Actor Christopher Reeve died of an infection resulting from a pressure ulcer, commonly known as a bedsore, following years of paralysis. While bedsores do not commonly cause death, they affect an estimated 2.5 million Americans each year and often become difficult to treat. Now, engineers at UC Berkeley are developing a new “smart bandage” that uses electrical currents to detect early tissue damage from bedsores before they become visible — and while recovery is still possible.

"We are beginning a small clinical trial at UCSF," Dr. Michel Maharbiz, associate professor of electrical engineering and computer sciences at UC Berkeley, told Medical Daily. If all goes well, then, smart bandages may soon be available for use.

Bedsores, which are injuries to the skin and underlying tissue, develop most often on skin that covers bony areas of the body, such as the hips and tailbone. People at risk for these pressure ulcers are those who are confined to a bed or, like Reeve, people with medical conditions requiring use of a wheelchair. The increasing prevalence of diabetes and obesity has increased the risk for bedsores, which can develop quickly and cause considerable pain and expense.

The odds of a hospital patient dying are nearly three times higher when they have pressure ulcers, according to some research.

“By the time you see signs of a bedsore on the surface of the skin, it's usually too late,” Dr. Michael Harrison, a professor of surgery at UCSF and a co-author of the new study, said in a press statement.

Beneath the Surface

"My group had been considering ideas for monitoring the state of wounds (and maybe eventually affect wound healing) using technology for a few years," Maharbiz told Medical Daily.

As leader of the research project, he envisioned a bandage that could detect bedsores as they are forming below the surface of the skin. To accomplish this, the research team thought about the electrical changes that occur whenever a healthy cell begins to die. Normally, a cell's membrane is relatively impermeable and acts essentially like an insulator to the cell's conductive contents. However, as a cell starts to die, the integrity of its walls also begin to break down, allowing electrical signals to leak out as they would from a broken resistor.

Based on this model, the researchers began the creation of a smart bandage by printing an array of electrodes onto a thin, flexible film.
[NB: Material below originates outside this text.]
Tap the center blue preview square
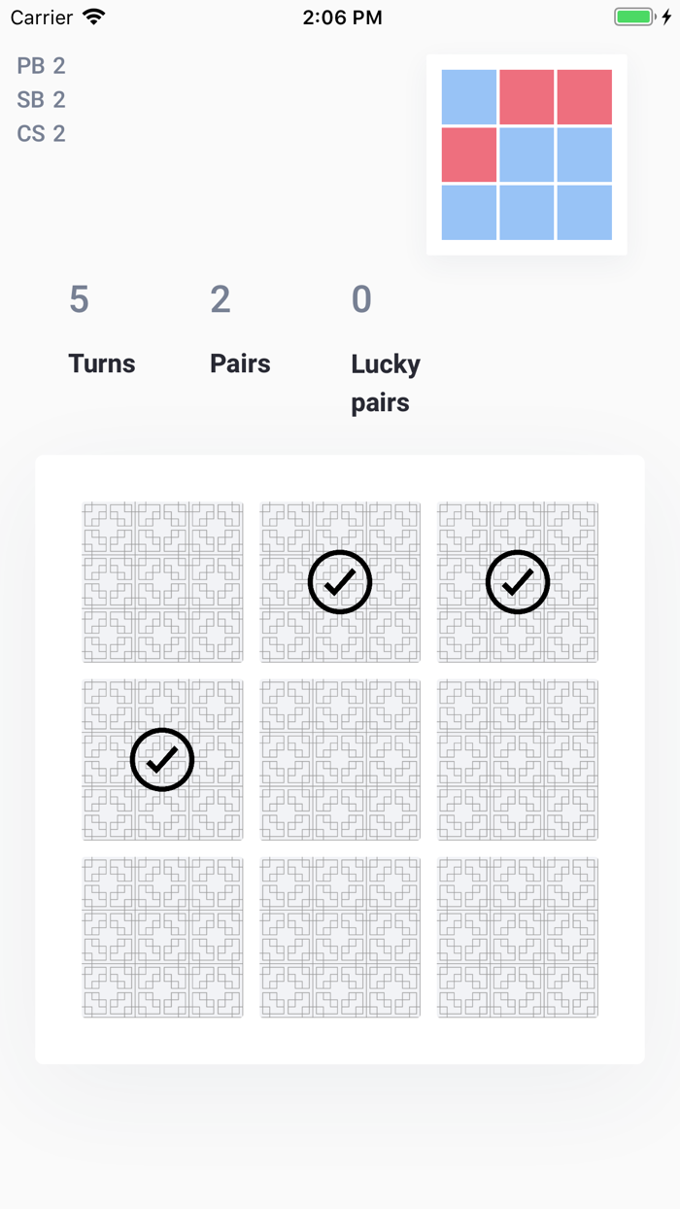This screenshot has height=1209, width=680. pos(527,155)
They found that a small current discharged between the electrodes would create a spatial map of any underlying tissue based upon electricity flows at different frequencies. (This technique involved impedance spectroscopy.)

To test their new bandage, the researchers needed a test subject, so they gently squeezed the bare skin of rats between two magnets as a way to mimic a pressure wound. After removing the magnets, resumption of normal blood flow caused inflammation and damage that accelerated cell death in the rats. Next, the researchers attached the non-invasive "smart bandage" to the skin of the injured rats. With consistency, the bandage was able to detect varying degrees of tissue damage, invisible to the human eye, across multiple animals and tracked the progress of the wounds.